### TASK DIRECTIONS
Please output exactly the part of the records below that opens with the line containing "Attribute (61, 579)" and closes with the line containing "Storefronts Glass (38, 362)", both lines included, and nothing else.
++++ RECORDED INFORMATION ++++
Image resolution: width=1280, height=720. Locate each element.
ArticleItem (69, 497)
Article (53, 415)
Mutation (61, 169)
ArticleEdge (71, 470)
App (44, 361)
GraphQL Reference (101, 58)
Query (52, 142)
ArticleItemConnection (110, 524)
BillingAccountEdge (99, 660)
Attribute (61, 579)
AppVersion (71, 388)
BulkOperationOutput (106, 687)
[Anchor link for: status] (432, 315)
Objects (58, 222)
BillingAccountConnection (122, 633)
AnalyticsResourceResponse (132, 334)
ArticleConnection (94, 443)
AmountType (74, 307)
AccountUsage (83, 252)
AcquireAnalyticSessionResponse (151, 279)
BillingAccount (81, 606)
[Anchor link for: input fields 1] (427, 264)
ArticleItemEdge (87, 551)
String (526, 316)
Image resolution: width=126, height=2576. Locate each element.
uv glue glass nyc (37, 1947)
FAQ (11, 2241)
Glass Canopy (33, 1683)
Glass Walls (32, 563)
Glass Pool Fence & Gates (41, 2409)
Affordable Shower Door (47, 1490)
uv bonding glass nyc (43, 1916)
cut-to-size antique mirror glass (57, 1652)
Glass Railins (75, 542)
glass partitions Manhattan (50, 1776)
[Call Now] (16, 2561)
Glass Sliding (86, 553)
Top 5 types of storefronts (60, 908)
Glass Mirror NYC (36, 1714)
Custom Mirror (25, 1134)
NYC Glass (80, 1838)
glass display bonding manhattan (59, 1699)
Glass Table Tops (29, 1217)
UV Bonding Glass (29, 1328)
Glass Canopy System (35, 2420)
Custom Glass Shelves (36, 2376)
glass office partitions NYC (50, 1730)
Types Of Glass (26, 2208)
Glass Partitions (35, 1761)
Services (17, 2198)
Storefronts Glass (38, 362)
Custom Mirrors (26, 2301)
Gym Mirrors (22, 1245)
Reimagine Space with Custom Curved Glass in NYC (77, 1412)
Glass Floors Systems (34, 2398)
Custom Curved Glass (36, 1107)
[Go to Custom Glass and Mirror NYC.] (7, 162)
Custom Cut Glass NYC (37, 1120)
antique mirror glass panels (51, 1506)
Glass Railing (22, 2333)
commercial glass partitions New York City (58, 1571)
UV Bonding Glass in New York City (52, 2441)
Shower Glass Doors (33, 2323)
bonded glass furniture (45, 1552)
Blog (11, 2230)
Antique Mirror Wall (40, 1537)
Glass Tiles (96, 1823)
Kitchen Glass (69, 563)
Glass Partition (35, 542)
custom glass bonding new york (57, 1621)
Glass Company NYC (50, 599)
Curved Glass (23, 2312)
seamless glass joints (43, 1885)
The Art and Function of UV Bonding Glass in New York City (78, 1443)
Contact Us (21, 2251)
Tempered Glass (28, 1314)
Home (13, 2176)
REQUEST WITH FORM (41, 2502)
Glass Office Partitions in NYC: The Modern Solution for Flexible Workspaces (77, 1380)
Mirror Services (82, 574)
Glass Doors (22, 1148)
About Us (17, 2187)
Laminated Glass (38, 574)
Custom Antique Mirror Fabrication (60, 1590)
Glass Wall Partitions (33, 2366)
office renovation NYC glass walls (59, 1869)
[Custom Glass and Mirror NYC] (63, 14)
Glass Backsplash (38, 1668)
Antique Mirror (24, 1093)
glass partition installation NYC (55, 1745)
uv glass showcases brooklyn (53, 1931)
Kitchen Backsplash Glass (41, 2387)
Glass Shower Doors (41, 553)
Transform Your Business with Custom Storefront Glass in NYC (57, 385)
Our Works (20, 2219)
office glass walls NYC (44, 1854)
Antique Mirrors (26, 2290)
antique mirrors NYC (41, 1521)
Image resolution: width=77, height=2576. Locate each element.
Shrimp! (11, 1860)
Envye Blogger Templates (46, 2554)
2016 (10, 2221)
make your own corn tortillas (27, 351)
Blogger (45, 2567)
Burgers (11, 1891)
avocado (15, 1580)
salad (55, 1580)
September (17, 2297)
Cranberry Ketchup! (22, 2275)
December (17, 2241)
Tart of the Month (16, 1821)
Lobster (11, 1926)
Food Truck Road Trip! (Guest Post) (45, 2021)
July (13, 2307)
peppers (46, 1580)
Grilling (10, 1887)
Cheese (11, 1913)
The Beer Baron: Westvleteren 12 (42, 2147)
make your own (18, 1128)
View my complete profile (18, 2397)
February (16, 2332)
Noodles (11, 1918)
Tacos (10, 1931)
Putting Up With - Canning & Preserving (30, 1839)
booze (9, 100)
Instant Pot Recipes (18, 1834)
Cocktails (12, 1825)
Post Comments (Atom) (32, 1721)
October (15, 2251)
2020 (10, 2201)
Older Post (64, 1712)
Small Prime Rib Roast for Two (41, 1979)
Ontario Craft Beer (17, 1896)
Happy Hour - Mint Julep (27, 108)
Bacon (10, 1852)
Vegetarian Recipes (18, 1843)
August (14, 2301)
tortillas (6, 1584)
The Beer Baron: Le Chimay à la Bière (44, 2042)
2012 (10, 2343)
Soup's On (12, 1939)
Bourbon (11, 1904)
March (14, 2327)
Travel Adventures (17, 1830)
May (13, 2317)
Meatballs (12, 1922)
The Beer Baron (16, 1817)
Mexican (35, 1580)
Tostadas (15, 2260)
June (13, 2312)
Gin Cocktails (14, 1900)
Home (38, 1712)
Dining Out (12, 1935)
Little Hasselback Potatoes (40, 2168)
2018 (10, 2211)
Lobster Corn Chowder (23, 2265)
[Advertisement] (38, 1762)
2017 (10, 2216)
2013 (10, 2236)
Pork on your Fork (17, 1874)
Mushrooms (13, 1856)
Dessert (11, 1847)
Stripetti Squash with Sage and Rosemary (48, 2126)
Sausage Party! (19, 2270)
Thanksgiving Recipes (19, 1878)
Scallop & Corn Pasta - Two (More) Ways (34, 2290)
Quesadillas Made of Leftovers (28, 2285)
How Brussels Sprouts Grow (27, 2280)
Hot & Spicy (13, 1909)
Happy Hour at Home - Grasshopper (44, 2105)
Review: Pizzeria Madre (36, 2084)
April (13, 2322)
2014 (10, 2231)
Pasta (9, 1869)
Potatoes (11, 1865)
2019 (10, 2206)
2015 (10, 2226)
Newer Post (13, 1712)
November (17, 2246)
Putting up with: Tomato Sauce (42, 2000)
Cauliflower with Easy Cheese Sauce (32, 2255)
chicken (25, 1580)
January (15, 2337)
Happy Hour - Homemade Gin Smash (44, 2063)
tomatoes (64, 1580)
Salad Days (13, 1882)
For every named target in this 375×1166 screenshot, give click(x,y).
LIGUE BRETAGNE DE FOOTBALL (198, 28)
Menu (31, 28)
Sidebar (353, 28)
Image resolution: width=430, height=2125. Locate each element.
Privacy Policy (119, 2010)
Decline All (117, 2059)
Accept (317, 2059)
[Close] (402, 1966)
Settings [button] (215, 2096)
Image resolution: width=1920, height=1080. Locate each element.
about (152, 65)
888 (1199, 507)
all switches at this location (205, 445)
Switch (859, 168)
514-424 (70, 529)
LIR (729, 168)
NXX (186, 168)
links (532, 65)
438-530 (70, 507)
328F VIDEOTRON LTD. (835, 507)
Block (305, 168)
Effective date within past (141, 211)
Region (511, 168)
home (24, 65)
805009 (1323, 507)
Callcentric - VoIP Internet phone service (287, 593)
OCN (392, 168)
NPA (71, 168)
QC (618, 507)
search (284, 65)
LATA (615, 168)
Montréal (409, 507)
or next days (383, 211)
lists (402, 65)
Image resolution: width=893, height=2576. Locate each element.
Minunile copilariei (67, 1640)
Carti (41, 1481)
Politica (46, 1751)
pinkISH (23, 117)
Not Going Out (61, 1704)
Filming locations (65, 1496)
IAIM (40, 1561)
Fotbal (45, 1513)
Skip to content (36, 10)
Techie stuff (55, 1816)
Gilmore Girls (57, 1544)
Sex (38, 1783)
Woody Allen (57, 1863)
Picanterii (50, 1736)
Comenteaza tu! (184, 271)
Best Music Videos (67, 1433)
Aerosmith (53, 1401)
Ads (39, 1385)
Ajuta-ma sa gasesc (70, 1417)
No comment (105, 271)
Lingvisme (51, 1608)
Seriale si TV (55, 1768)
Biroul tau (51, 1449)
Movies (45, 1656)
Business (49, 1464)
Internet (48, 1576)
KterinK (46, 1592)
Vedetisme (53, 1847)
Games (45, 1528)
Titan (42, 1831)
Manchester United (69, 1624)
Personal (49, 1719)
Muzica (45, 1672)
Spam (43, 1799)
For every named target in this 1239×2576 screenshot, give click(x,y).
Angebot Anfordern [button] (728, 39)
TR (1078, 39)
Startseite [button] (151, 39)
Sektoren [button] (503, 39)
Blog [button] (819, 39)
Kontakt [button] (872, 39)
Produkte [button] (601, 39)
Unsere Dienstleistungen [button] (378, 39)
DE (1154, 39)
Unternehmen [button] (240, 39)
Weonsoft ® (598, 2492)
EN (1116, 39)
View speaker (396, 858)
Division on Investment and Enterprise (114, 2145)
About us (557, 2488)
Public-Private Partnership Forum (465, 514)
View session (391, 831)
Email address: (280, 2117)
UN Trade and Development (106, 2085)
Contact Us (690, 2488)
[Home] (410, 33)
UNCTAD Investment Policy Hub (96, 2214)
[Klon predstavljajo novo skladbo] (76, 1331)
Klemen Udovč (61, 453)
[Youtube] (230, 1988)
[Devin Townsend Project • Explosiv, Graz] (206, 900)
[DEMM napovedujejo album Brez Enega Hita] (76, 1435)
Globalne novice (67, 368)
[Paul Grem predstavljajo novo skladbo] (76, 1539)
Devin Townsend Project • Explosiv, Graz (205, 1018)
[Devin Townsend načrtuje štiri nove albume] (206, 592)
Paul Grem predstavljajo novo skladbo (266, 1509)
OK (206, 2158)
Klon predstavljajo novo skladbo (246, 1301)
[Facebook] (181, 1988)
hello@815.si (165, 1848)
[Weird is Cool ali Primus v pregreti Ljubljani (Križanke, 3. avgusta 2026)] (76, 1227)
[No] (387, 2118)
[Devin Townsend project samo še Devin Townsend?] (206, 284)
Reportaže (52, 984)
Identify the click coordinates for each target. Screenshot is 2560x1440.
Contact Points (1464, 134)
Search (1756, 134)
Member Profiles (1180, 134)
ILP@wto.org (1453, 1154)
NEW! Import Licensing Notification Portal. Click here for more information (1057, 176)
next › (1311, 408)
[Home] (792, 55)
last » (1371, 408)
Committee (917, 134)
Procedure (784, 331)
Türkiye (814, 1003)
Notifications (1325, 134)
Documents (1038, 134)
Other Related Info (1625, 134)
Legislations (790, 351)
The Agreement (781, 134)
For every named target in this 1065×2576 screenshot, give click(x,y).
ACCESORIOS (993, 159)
++++
### WRITTEN ANSWER
Attribute (61, 579)
AppVersion (71, 388)
BulkOperationOutput (106, 687)
[Anchor link for: status] (432, 315)
Objects (58, 222)
BillingAccountConnection (122, 633)
AnalyticsResourceResponse (132, 334)
ArticleConnection (94, 443)
AmountType (74, 307)
AccountUsage (83, 252)
AcquireAnalyticSessionResponse (151, 279)
BillingAccount (81, 606)
[Anchor link for: input fields 1] (427, 264)
ArticleItemEdge (87, 551)
String (526, 316)
Image resolution: width=126, height=2576. Locate each element.
uv glue glass nyc (37, 1947)
FAQ (11, 2241)
Glass Canopy (33, 1683)
Glass Walls (32, 563)
Glass Pool Fence & Gates (41, 2409)
Affordable Shower Door (47, 1490)
uv bonding glass nyc (43, 1916)
cut-to-size antique mirror glass (57, 1652)
Glass Railins (75, 542)
glass partitions Manhattan (50, 1776)
[Call Now] (16, 2561)
Glass Sliding (86, 553)
Top 5 types of storefronts (60, 908)
Glass Mirror NYC (36, 1714)
Custom Mirror (25, 1134)
NYC Glass (80, 1838)
glass display bonding manhattan (59, 1699)
Glass Table Tops (29, 1217)
UV Bonding Glass (29, 1328)
Glass Canopy System (35, 2420)
Custom Glass Shelves (36, 2376)
glass office partitions NYC (50, 1730)
Types Of Glass (26, 2208)
Glass Partitions (35, 1761)
Services (17, 2198)
Storefronts Glass (38, 362)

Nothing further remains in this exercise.